[Click-target data]
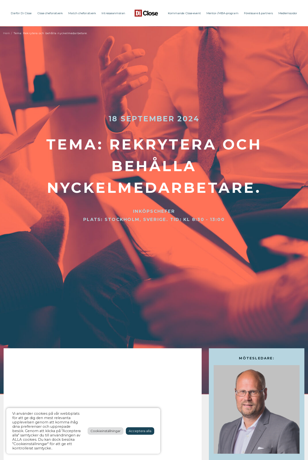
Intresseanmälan (113, 13)
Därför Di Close (21, 13)
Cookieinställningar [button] (105, 431)
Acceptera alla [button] (140, 431)
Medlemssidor (287, 13)
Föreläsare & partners (258, 13)
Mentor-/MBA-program (222, 13)
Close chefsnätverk (50, 13)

AIM OF THE EXERCISE:
From the line that contains "Medlemssidor (287, 13)" through the end of the listing, rewrite those lines with "chefsnätverk" renamed to "ledarnätverk". Leave everything else as it is.

PROBLEM SOLUTION:
Medlemssidor (287, 13)
Föreläsare & partners (258, 13)
Mentor-/MBA-program (222, 13)
Close ledarnätverk (50, 13)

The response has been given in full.